Intrigued, the investigators continued experimenting with the combination of imipramine and T3. They discovered that about two-thirds of nonresponders to imipramine became responders with coadministration of T3. This has since been "widely confirmed," he noted, and has been incorporated into the clinical practice of thousands of physicians.
Some psychiatrists have yet to employ thyroid compounds as ancillary therapeutic agents, said Prange. "Unfortunately, psychiatrists often do what drug companies tell them to do," he added.
Nemeroff and Prange joined forces in the late 1970’s as they investigated the behavioral effects of the brain peptide thyrotropin-releasing hormone (TRH). When a synthetic version of TRH became available, they were able to expand their research. They found that TRH had "profound behavioral effects" in rodents, recalled Prange.
"What we found, which was very important," was that by giving rats sedated with barbiturates a very small amount of TRH, the rats awakened in about half the time they normally did.
This led to investigation of other brain peptides, in which Nemeroff "took the lead," according to Prange. Nemeroff has increasingly focused on the relationship between brain peptides and the adrenal axis, Prange said.
"In general all of this shows that there is a relationship between the endocrine systems and the regulation of affective states by the brain," Prange commented.

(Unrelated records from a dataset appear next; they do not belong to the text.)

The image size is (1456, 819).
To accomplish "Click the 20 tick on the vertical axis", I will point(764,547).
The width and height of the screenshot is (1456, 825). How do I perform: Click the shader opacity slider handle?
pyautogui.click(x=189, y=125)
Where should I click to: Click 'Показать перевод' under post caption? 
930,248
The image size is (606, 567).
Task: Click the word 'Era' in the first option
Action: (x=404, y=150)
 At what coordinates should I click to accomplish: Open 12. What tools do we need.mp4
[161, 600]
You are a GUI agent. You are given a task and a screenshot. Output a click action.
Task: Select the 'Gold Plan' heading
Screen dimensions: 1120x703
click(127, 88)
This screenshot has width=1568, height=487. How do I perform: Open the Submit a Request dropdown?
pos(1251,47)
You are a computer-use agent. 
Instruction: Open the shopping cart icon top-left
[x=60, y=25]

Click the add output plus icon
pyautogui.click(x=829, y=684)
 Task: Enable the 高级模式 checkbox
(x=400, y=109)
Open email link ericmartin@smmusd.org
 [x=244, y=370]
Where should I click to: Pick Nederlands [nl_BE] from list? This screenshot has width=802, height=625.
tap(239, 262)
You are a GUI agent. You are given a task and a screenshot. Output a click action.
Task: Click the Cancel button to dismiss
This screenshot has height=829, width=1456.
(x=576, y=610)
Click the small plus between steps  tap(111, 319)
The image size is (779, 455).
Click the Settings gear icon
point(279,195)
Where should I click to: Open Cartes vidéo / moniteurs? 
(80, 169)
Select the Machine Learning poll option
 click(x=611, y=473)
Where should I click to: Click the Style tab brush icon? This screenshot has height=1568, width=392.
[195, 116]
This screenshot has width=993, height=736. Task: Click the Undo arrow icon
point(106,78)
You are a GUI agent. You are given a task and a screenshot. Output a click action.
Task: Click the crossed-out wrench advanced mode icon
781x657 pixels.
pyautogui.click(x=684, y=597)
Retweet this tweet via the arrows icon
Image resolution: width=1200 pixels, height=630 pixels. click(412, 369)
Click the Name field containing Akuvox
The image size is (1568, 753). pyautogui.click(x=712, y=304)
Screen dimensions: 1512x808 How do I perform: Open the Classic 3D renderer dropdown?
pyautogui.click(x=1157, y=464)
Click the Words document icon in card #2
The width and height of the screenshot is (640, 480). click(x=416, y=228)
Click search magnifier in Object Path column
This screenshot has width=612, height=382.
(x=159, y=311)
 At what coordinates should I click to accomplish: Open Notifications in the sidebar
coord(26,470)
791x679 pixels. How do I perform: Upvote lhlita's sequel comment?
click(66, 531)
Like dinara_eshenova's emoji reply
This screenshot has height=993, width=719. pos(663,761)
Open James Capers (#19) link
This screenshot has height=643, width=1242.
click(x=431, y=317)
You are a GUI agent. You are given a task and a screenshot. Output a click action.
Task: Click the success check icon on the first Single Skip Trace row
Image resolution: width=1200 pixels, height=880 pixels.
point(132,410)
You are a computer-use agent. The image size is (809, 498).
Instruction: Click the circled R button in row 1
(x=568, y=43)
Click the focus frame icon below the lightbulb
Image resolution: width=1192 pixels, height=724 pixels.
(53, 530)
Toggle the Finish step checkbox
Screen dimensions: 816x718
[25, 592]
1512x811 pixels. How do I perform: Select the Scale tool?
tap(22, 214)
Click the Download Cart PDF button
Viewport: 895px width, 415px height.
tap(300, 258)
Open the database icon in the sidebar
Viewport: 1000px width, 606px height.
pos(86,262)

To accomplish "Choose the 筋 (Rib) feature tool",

They subsequently investigated anterior pituitary peptide (TSH), finding that it is elevated "in as many as 10 percent of otherwise normal adult women," said Prange. "It’s becoming the common view that [this elevation is] evidence of stress and possible incipient failure in the thyroid axis," which may result in hypothyroidism, Prange noted. They also found that those with elevated TSH have three times the lifetime prevalence of depression compared with women with normal TSH levels, Prange observed.
The public health issue is, "Is it cost-effective to find these women?," asked Prange. He thinks so. Ten percent is "a very large number," he pointed out. It is about the same as the incidence of left-handedness, he commented.
"We’ve talked about 40 years of work in 10 minutes," he concluded. "But I think what you can say is that the thyroid axis is dynamically involved, in one way or another, with the depression process. We’ve found now that even slight degrees of hypo-thyroidism can predispose to depression, and that the addition of even tiny amounts of thyroid hormone can help relieve depression by being used in an ancillary way with standard drugs."